Prof. Amauri Mascaro Nascimento (in memoriam) discute as transformações do direito trabalhista.

O Direito do Trabalho do século XXI
Amauri Mascaro Nascimento (in memoriam)[1]

O Direito do Trabalho, na fase atual, é uma obra inacabada. Sua finalidade básica, como desde o seu início, é a proteção jurídica do trabalhador e a tentativa da diminuição das desigualdades sociais.

Porém, está enfrentando novos dilemas, pois que não são essas suas únicas finalidades, existindo também outras.

O Direito do Trabalho deveria denominar-se “Direito das Condições de Trabalho”, conceito mais amplo, que atenderia à perspectiva da bilateralidade do contrato de trabalho e explicaria melhor a sua função objetivadora de normas que se inserem no ordenamento jurídico e que o afasta da subjetividade de um direito de classe que não se compatibiliza com o que na realidade ele é.

A questão é: deve ele reger todos os contratos continuativos de atividades prestadas pela pessoa física na sociedade ou deve se ater a um único tipo padrão, o trabalho subordinado?

Há, disciplinados pelo Código Civil, contratos de prestação de serviços autônomos, de transporte, de agência ou representação comercial, de corretagem, de mandato, de administração, de cooperados e outros. Quando o prestador é pessoa física e o destinatário é empresa, podem confundir-se com o contrato de trabalho. Essas relações jurídicas devem passar para a esfera do Direito do Trabalho?

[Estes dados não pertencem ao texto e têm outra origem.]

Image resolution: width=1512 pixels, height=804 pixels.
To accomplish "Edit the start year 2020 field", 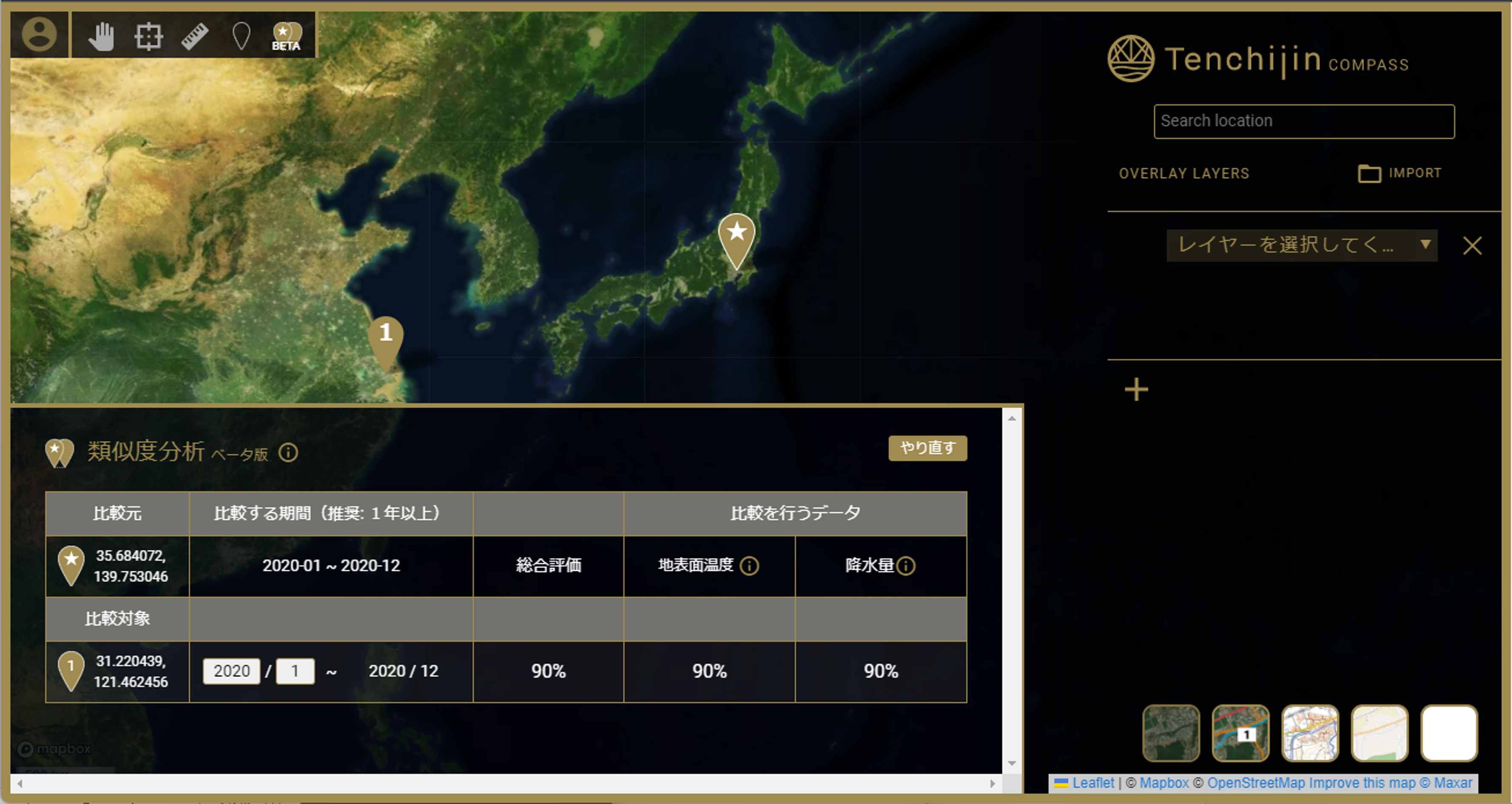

Na Europa, com a União Europeia, surgiu o Direito do Trabalho comunitário. Com a desintegração da URSS, desapareceu o Direito do Trabalho como “ditadura do proletariado”.

O Direito italiano está revendo as categorias básicas de relações individuais de trabalho, conforme nos ensina Santoro-Passarelli (2002). O binômio trabalho subordinado e trabalho autônomo não é considerado, no Direito peninsular, suficiente para abranger a imensa tipologia da realidade diversificada das relações de trabalho.

Foram criadas figuras intermediárias entre o trabalho subordinado e o autônomo: a parassubordinação e a coordenação. Esta última tem um desenho incompleto, próximo, mas que não se confunde com a subordinação.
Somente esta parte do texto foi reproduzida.